Task objective – Report every line of the records that contains the word "agent".

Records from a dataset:
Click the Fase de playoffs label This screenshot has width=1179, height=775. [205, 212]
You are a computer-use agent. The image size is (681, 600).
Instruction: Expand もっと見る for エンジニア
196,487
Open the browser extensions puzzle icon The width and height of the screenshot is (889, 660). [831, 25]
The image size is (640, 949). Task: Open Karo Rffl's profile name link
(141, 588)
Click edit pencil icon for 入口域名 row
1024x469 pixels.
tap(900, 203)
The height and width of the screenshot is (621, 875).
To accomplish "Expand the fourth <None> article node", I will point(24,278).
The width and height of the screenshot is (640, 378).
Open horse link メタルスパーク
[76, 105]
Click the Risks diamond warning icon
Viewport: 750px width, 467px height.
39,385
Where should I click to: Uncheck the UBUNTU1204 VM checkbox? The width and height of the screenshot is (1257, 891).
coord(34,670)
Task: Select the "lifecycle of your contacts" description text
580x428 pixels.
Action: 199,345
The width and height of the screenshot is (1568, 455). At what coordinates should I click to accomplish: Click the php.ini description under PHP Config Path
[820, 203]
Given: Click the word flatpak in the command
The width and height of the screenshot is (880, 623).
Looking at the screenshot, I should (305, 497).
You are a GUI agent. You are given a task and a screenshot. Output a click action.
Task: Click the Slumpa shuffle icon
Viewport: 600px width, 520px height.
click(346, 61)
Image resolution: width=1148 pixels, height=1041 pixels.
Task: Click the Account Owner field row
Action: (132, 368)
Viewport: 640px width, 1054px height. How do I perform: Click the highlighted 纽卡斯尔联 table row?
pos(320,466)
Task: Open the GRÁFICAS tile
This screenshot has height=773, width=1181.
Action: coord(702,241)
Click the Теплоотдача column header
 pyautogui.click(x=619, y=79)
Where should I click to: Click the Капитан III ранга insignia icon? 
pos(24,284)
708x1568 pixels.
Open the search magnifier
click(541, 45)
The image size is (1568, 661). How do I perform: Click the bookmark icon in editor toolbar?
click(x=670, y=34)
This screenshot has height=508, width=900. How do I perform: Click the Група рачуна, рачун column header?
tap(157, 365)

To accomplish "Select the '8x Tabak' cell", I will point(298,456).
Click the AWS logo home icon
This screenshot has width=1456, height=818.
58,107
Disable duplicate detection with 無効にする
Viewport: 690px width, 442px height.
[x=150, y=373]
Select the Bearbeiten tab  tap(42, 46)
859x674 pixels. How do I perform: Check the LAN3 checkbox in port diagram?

Solution below –
You are a computer-use agent. The image size is (681, 600).
You are a GUI agent. You are given a task and a screenshot. Output a click action.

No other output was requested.